*** Recorded information
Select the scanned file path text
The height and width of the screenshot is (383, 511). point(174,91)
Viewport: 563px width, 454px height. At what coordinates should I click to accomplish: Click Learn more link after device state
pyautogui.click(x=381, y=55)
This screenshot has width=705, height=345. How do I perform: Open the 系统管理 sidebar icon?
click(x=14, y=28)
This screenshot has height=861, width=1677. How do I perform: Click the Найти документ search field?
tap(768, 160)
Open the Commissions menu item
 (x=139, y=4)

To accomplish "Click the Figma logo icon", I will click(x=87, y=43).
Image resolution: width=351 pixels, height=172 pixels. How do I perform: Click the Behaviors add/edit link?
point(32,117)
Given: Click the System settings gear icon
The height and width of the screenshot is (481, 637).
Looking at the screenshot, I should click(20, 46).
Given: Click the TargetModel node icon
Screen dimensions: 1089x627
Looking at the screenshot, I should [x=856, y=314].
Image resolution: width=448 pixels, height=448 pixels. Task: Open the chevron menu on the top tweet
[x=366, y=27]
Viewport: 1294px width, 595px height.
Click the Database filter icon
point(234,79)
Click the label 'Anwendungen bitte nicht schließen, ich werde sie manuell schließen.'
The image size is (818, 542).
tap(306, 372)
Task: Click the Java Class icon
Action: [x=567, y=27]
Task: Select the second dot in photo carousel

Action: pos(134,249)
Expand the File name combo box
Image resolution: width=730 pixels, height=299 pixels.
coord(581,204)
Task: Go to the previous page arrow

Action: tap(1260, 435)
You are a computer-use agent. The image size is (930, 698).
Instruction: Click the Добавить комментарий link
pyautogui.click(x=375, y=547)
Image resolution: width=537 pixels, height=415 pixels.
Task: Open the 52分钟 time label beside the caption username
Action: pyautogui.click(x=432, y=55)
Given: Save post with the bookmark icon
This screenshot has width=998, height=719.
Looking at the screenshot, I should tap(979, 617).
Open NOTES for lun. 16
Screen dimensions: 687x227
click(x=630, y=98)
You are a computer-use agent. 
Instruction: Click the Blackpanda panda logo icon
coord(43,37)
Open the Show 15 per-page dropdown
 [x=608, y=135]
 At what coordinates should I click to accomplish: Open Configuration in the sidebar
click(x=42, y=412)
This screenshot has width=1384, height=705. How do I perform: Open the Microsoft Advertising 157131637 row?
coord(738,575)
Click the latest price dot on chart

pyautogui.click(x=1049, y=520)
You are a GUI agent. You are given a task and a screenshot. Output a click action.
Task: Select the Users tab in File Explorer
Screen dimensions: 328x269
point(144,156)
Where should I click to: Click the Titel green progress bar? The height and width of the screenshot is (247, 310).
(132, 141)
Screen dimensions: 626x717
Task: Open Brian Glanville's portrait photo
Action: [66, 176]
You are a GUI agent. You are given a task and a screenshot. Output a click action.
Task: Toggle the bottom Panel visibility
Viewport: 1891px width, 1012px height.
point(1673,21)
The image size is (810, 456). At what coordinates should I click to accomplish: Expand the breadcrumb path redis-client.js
******
## What you should do
Rewrite all of the records above with every "Instruction" replaced by "Goal", leaving everything else unchanged.

## Exercise answer
Select the scanned file path text
The height and width of the screenshot is (383, 511). point(174,91)
Viewport: 563px width, 454px height. At what coordinates should I click to accomplish: Click Learn more link after device state
pyautogui.click(x=381, y=55)
This screenshot has width=705, height=345. How do I perform: Open the 系统管理 sidebar icon?
click(x=14, y=28)
This screenshot has height=861, width=1677. How do I perform: Click the Найти документ search field?
tap(768, 160)
Open the Commissions menu item
 (x=139, y=4)

To accomplish "Click the Figma logo icon", I will click(x=87, y=43).
Image resolution: width=351 pixels, height=172 pixels. How do I perform: Click the Behaviors add/edit link?
point(32,117)
Given: Click the System settings gear icon
The height and width of the screenshot is (481, 637).
Looking at the screenshot, I should click(20, 46).
Given: Click the TargetModel node icon
Screen dimensions: 1089x627
Looking at the screenshot, I should [x=856, y=314].
Image resolution: width=448 pixels, height=448 pixels. Task: Open the chevron menu on the top tweet
[x=366, y=27]
Viewport: 1294px width, 595px height.
Click the Database filter icon
point(234,79)
Click the label 'Anwendungen bitte nicht schließen, ich werde sie manuell schließen.'
The image size is (818, 542).
tap(306, 372)
Task: Click the Java Class icon
Action: [x=567, y=27]
Task: Select the second dot in photo carousel

Action: pos(134,249)
Expand the File name combo box
Image resolution: width=730 pixels, height=299 pixels.
coord(581,204)
Task: Go to the previous page arrow

Action: tap(1260, 435)
You are a computer-use agent. The image size is (930, 698).
Goal: Click the Добавить комментарий link
pyautogui.click(x=375, y=547)
Image resolution: width=537 pixels, height=415 pixels.
Task: Open the 52分钟 time label beside the caption username
Action: pyautogui.click(x=432, y=55)
Given: Save post with the bookmark icon
This screenshot has width=998, height=719.
Looking at the screenshot, I should tap(979, 617).
Open NOTES for lun. 16
Screen dimensions: 687x227
click(x=630, y=98)
You are a computer-use agent. 
Goal: Click the Blackpanda panda logo icon
coord(43,37)
Open the Show 15 per-page dropdown
 [x=608, y=135]
 At what coordinates should I click to accomplish: Open Configuration in the sidebar
click(x=42, y=412)
This screenshot has width=1384, height=705. How do I perform: Open the Microsoft Advertising 157131637 row?
coord(738,575)
Click the latest price dot on chart

pyautogui.click(x=1049, y=520)
You are a GUI agent. You are given a task and a screenshot. Output a click action.
Task: Select the Users tab in File Explorer
Screen dimensions: 328x269
point(144,156)
Where should I click to: Click the Titel green progress bar? The height and width of the screenshot is (247, 310).
(132, 141)
Screen dimensions: 626x717
Task: Open Brian Glanville's portrait photo
Action: [66, 176]
You are a GUI agent. You are given a task and a screenshot. Output a click action.
Task: Toggle the bottom Panel visibility
Viewport: 1891px width, 1012px height.
point(1673,21)
The image size is (810, 456). At what coordinates should I click to accomplish: Expand the breadcrumb path redis-client.js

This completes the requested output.